TEXT TO READ ▸
········
# Enigmatic Code

Programming Enigma Puzzles

## Enigma 40: Six Squares

From New Scientist #1182, 22nd November 1979 [link]

“Since last year”, said Mr Knull, “when I read in M500/52 of a puzzle which its proposer John Hulbert described as a ‘glorious time waster’, I have been struggling with two versions of it. I wonder if you can help me with the easier version? It is quite simple to state. Find three different integers, P, Q and R, such that P+Q, P+R, Q+R, P−Q, P−R, and Q−R are all perfect squares. Any questions?”

“Just one”, I said. “Is 0 an integer? I always forget.”

“Of course it is”, said Mr Knull. “And so of course are −1, −2 and so on”.

What is the smallest such set of three different integers you can find? By smallest I mean with P+Q+R as small as possible.
········
SOURCE EXCERPT ▸
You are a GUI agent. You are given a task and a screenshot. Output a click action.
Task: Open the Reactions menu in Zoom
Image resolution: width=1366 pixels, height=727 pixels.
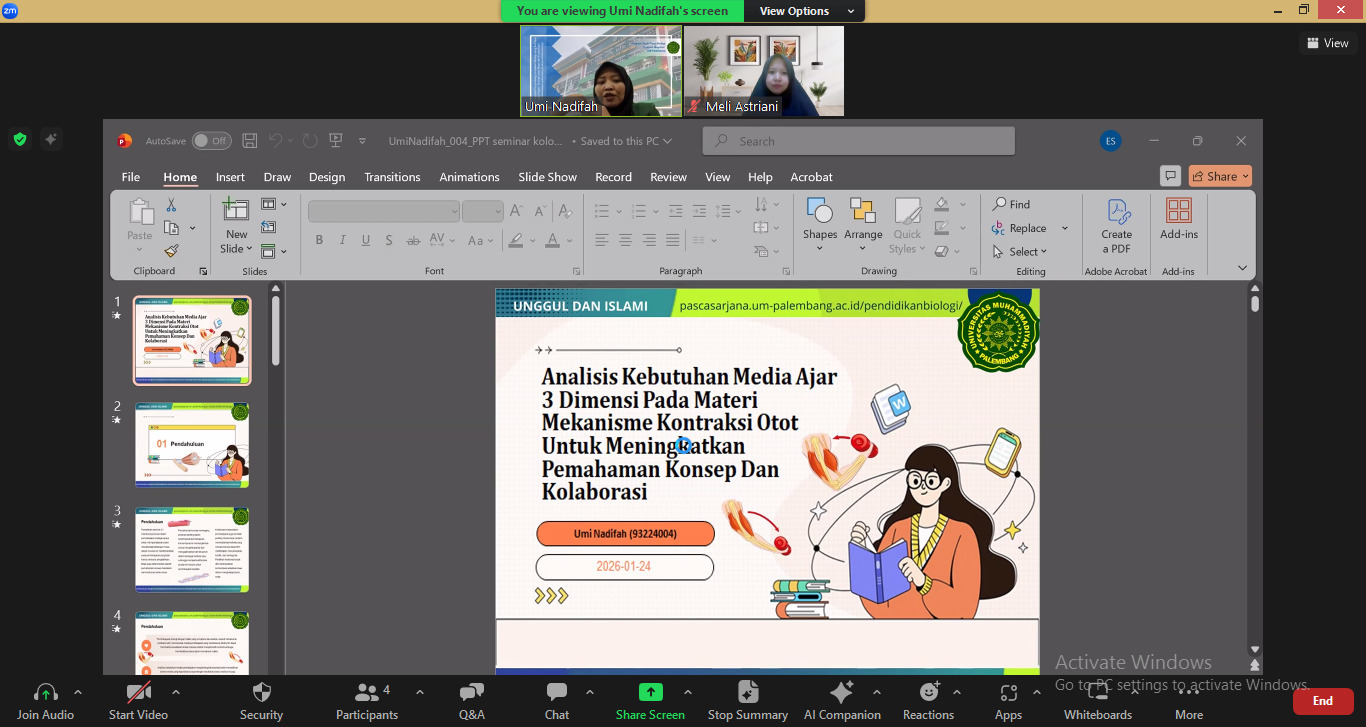[929, 692]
········
AIM 1 ▸ Decide whether each statement agrees with the Six Squares text, answering yes or no and quoting the words of the text that settle it: (a) the puzzle appeared in New Scientist in November 1979; (b) Mr Knull asks for help with the harder version of the puzzle; (c) Mr Knull says that 0 is not an integer.
AIM 2 ▸ Reproduce the part of the Six Squares text starting with "From New Scientist" and going on through "small as possible.".

PROBLEM SOLUTION 1 ▸
(a) Yes: "From New Scientist #1182, 22nd November 1979"
(b) No: "I wonder if you can help me with the easier version?"
(c) No: "Of course it is"

PROBLEM SOLUTION 2 ▸
From New Scientist #1182, 22nd November 1979 [link]

“Since last year”, said Mr Knull, “when I read in M500/52 of a puzzle which its proposer John Hulbert described as a ‘glorious time waster’, I have been struggling with two versions of it. I wonder if you can help me with the easier version? It is quite simple to state. Find three different integers, P, Q and R, such that P+Q, P+R, Q+R, P−Q, P−R, and Q−R are all perfect squares. Any questions?”

“Just one”, I said. “Is 0 an integer? I always forget.”

“Of course it is”, said Mr Knull. “And so of course are −1, −2 and so on”.

What is the smallest such set of three different integers you can find? By smallest I mean with P+Q+R as small as possible.